### Work request
Pictures must not appear in the copy. Set down exactly the line with "You are a GUI" and each line after it through the end of the data below.
-*-
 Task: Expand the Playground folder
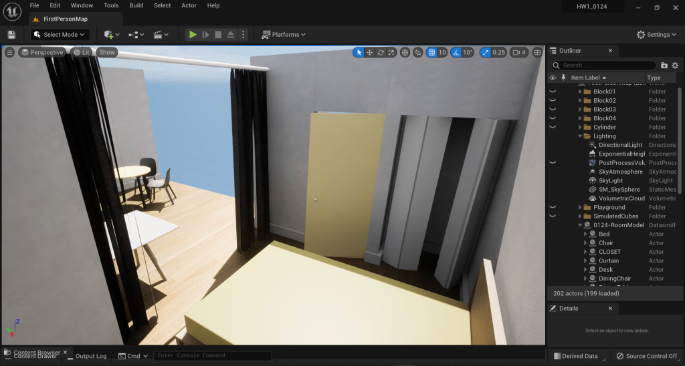pos(580,208)
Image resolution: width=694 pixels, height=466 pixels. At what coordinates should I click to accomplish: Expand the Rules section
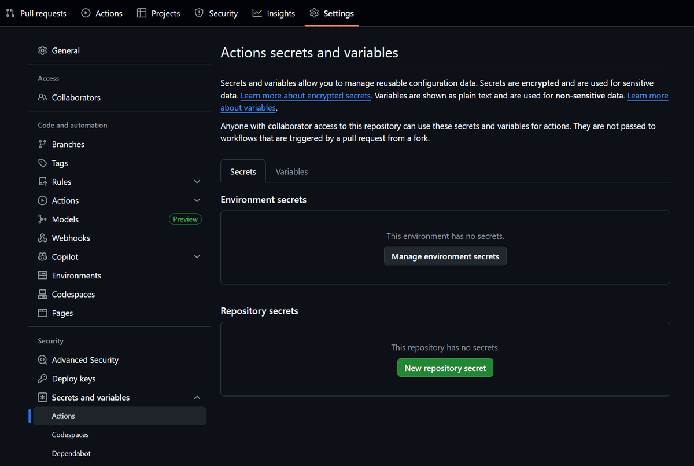[197, 181]
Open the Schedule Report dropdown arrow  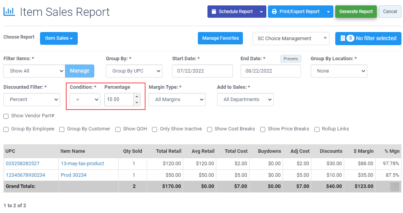tap(261, 12)
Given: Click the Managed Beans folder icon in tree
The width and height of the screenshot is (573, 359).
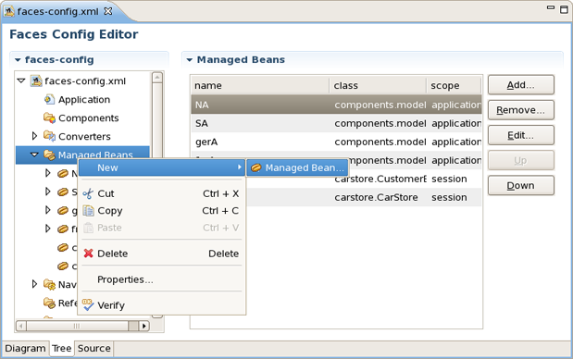Looking at the screenshot, I should tap(49, 155).
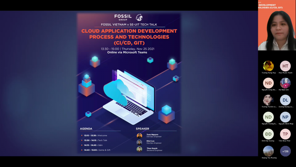The image size is (296, 167).
Task: Click the HT avatar for Hứa Phước Thanh
Action: tap(285, 66)
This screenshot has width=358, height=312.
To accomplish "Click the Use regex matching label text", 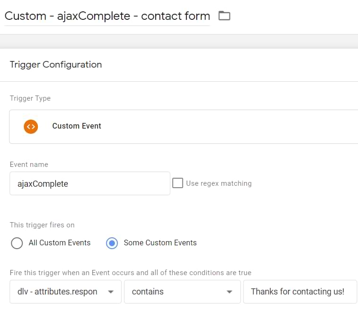I will coord(219,183).
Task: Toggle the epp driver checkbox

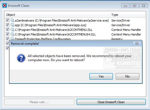Action: pyautogui.click(x=7, y=25)
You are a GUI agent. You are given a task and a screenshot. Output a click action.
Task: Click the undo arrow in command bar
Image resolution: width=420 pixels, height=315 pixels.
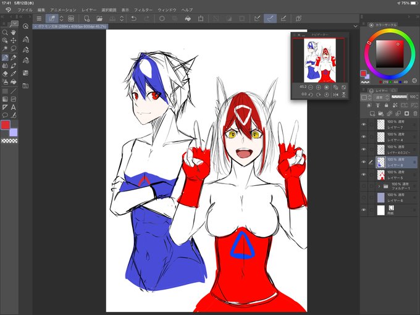click(133, 19)
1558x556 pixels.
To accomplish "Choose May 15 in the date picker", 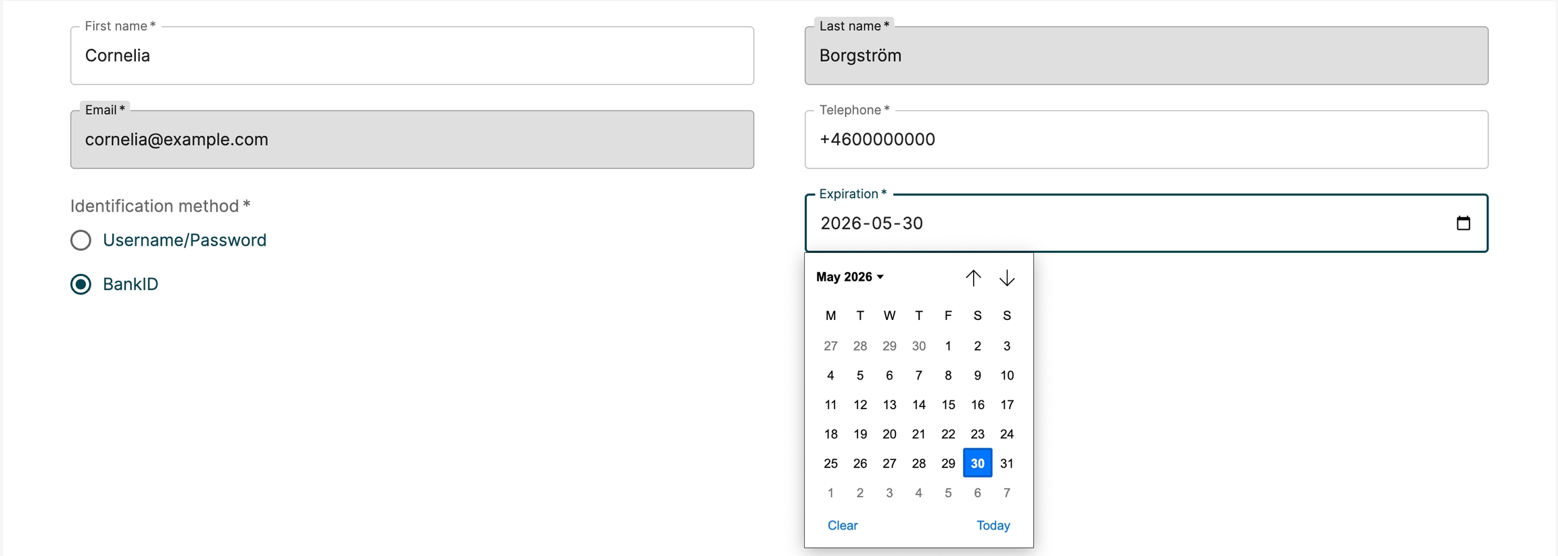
-*-
### Reply
You are a GUI agent. You are given a task and a screenshot. Output a click action.
Task: Click the undo arrow in command bar
Image resolution: width=420 pixels, height=315 pixels.
click(133, 19)
1558x556 pixels.
To accomplish "Choose May 15 in the date picker", 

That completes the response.